Just a heads up, they will tend to tangle a lot with braided line. I love the lack of stretch though, so I usually tie a 17lb. Fluorocarbon leader about 12". It's stiff enough to keep it away from the hooks, and the smallmouth don't seem to mind.

Outdoor Hub mobile, the outdoor information engine


----------



## buckzye11 (Jul 16, 2009)

Yep Bub, i was getting that power pro out of the hooks every other cast
I fished more for Crappie today, but i'm really going to give the blades some work tomorrow..... with a flouro leader.


----------



## Bad Bub (Jan 17, 2006)

buckzye11 said:


> Yep Bub, i was getting that power pro out of the hooks every other cast
> I fished more for Crappie today, but i'm really going to give the blades some work tomorrow..... with a flouro leader.


Heavier mono will work as well, I just use flouro.

Outdoor Hub mobile, the outdoor information engine


----------



## bman (Apr 20, 2009)

BadBub has good advice. I use 15lb flouro on my medium rod with slightly slower than fast tip. That all adds up to less tangles and a bit more give when fighting fish so they don't throw the bait. My favorite blade baits are the steel shad and vibe-Es.

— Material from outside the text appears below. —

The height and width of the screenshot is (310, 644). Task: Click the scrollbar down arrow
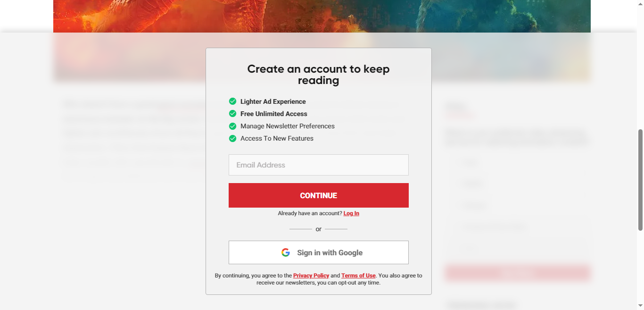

General tip - don't waste your time fishing these in areas where there is no bait. Make sure you mark tons of shad schools on your graph in an area before wasting your time, cause that's what you'll be doing fishing a blade bait with no bait around.


----------



## Saugeyefisher (Jul 19, 2010)

Ive hit more and more bass one vibes the more I use them. Ive hitten them a couple times last yr vertical jigging them for saugeyes. And bman your right,seems like whenever I get a bladebait fish,its belly is FULL of shad


----------



## Flippin 416 (Aug 18, 2005)

I like the Buckeye Lures blade baits and the Damiki Vault....I try and get away with the lightest weight I can. I tend to throw them on spinning gear with 6-8lb test flouro. Usually hoping them off the bottom and let them flutter back down. As Bman has said....find bait or you'll feel like your spinning your wheels.


----------



## Mean Morone (Apr 12, 2004)

I like the Flitterbait. It is very versatile in that you can hop it off the bottom or cast it out and burn it back for a reaction strike.


----------